Thursday, Sep. 06, 2007
Japan Inc. Is Drinking Again
By Toko Sekiguchi / Tokyo
In a private room at a posh shinjuku crab restaurant, five twentysomethings surround Noboru Koyama, 60, CEO of Tokyo cleaning company Musashino. Koyama looks at his watch--it's 8:30 p.m.--and announces that the party is moving. "O.K.," Koyama says briskly, "we'll do hotel bar, sushi, drag-queen show, hostess club, in that order." The young salarymen, who volunteered to spend Saturday night with their boss, gasp. "We're going to all?"
If you think Japan's hard-drinking business culture is as dead as a Betamax, think again. After more than a decade of austerity (not to mention sobriety) during the nation's economic slump, many Japanese companies are thriving--and they're reviving some of the customs that were hallmarks of Japan Inc. during the booming 1980s. Not only are company-sponsored drinkathons back, so too are subsidized dorms for single employees as well as corporate outings and visits to the founder's ancestral grave. "We realized that workplace communication was becoming nonexistent," explains human-resources manager Shinji Matsuyama, whose company, Alps Electric, brought together 3,000 workers for its first company-wide undokai, or mini-Olympics, in 14 years. According to Matsuyama, the shared experience of playing dodge ball and skipping rope "helped unite people under a common goal."
It's that sense of team spirit and togetherness--called soshikiryoku--that many Japanese corporations are trying to rekindle. Up to a generation ago, college grads entered companies en masse, lived together, drank together, quite often married one another and retired together. This close-knit culture, which was virtually national labor policy, was widely credited for Japan's meteoric rise. But it all ended when the country hit the skids in the 1990s. Threatened by cheap labor and more efficient business models, Japanese companies began adopting American management concepts such as merit-based pay and job competition. "The Japanese equated globalism with not just the American way of business but with rejecting their past," says Jun Ishida, CEO of Tokyo-based business consultancy Will PM. "No more drinking sessions, no more company events. Suddenly it was about the individual out for himself and only himself."
But as the economy rebounded this decade, many executives began to wonder if they had gone too far. Introducing dog-eat-dog values into corporations that continue to prize the organization over the individual generated worker dissatisfaction. Trying to rebuild loyalty and decrease turnover, companies like Canon, Kintetsu and Fujitsu have altered or scrapped performance-based pay and reinstated seniority as a determinant of salaries. Trading house Mitsui last year reopened five dorms for single employees--at a cost of nearly $1 million annually. "We're hoping that group residence will nurture communication and interpersonal skills in our new young hires," says Mitsui human-resources development manager Hitoshi Takiguchi.

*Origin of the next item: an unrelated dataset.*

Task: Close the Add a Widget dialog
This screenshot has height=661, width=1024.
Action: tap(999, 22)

Employees have responded enthusiastically. Miki Masegi, 24, moved from her parents' house in central Tokyo to live with 105 female co-workers, despite the cramped conditions and shared bathrooms. Though her commuting time doubled, she says the move was worth it. "It really helps to have people around who you can talk to about your problems," says Masegi.
Companies are trying to foster camaraderie in other ways as well. Every new employee of Tokyo p.r. firm Bilcom, for example, must spend a weekend making a three-minute digital slide show that shares a most moving personal experience. One worker revealed how 9/11 changed his career outlook; another talked about how she drew strength from a gay classmate who came out in college. President Shigeru Ota says the presentations are designed to "create a new type of family company [by] sharing life history ... delight, anger, sorrow and pleasure."

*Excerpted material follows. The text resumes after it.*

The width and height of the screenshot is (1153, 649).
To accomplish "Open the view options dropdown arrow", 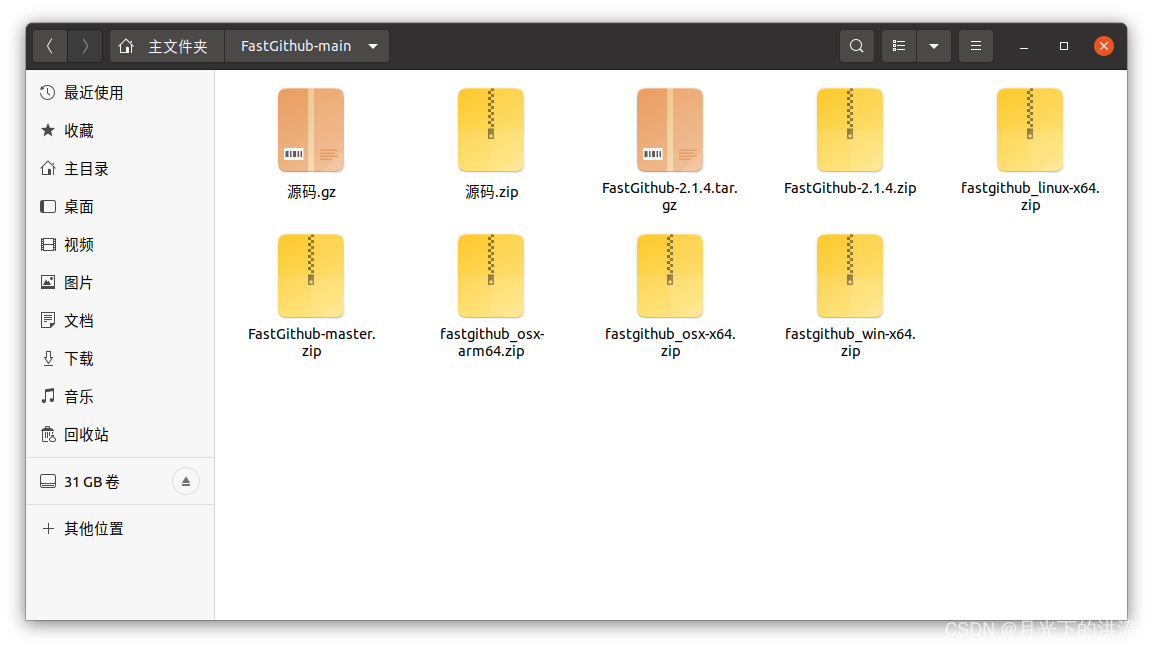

Despite such experiments, Japanese firms may find it hard to restore the glory days. That's because today 1 in 3 Japanese workers is part-time; younger employees in particular tend to value mobility over job security. Indeed, during Koyama's Saturday-night drinking session, employee Eri Shimoda confides that his co-workers "feel like family." Yet most of those who attend the party say that, warm and fuzzy sentiment aside, they plan to leave within a few years. "Work is just work," says one of them. No amount of free sake, it seems, can convince today's young salarymen that their loyalty can be purchased on the company tab.